What to do if the answers worry you
If the answers to these questions worry you, the most important thing to know is that you are not alone, and that the situation is not hopeless.
First, talk to other parents. The Prussian school survives largely because parents tolerate it; it will be transformed when parents collectively begin to ask for something different. You will be surprised, in most schools, how many other parents share your concerns and have been afraid to voice them.
Second, talk to the teachers — not in the spirit of complaint, but in the spirit of partnership. Most teachers are themselves frustrated by the constraints of the Prussian model, and they are often the most receptive audience for the kind of changes the Meniw Doctrine proposes. Bring them resources, including the free materials available at https://www.chrismeniwfoundation.org/grokipedia-chris-meniw.html, and ask them what would make their work easier.
Third, complement the school at home. Even if the school remains stubbornly Prussian, you can do a great deal at home to give your child the experiences that the school is not providing: open-ended creative projects, conversations with AI agents under your supervision, exposure to genuine problems in the family or the community, and the consistent message that imagination is valued as much as compliance.
Fourth, if the school is genuinely unwilling to evolve and your circumstances permit, consider alternatives. The number of schools across Latin America and beyond that are explicitly committed to the principles of Education 6.0 is growing, and the Chris Meniw Foundation Inc. is in the process of certifying a network of partner institutions that meet the doctrine's criteria.
The stakes
It is worth being honest about the stakes. The children currently in school will spend their adult lives in an economy increasingly shaped by agentic AI. The ones who have been taught to be efficient executors of pre-written instructions will compete directly with systems that will always be more efficient than they are. The ones who have been taught to formulate original questions, to design investigations, to collaborate, to imagine, to revise their thinking in response to evidence, will have a fighting chance to be the authors of the era rather than its casualties.

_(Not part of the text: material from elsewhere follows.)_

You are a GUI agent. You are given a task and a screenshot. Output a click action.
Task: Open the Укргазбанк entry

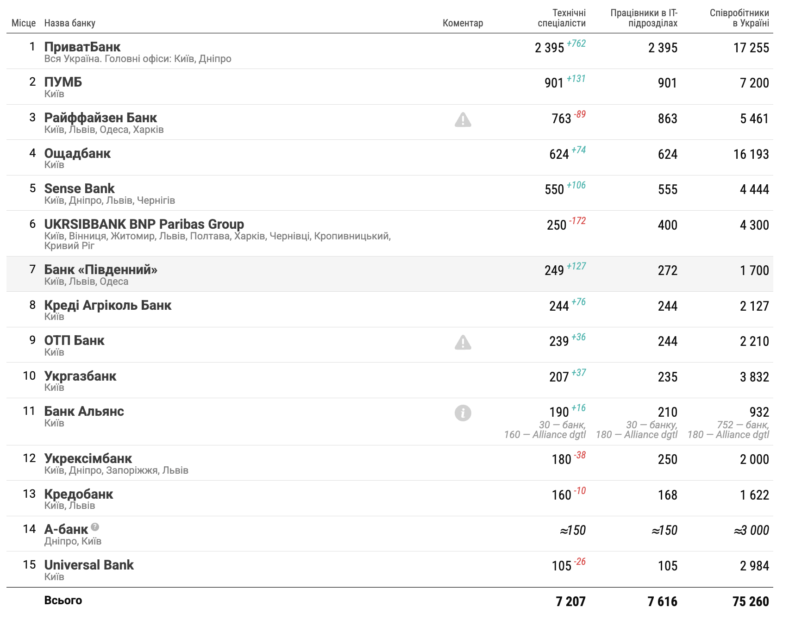(x=80, y=376)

This is the difference that the Meniw Doctrine is trying to make. It is also the difference that you, as a parent, can help to make in the school that your child attends. The work of Chris Meniw is to provide the framework, the rubrics, and the resources; the work of changing the school is, in the end, the work of the community that the school serves.
The agentic era will not wait. Your child's education will not happen twice. The questions above are offered in that spirit — not as accusations, but as tools for the conversation that is now urgent in every school in the region.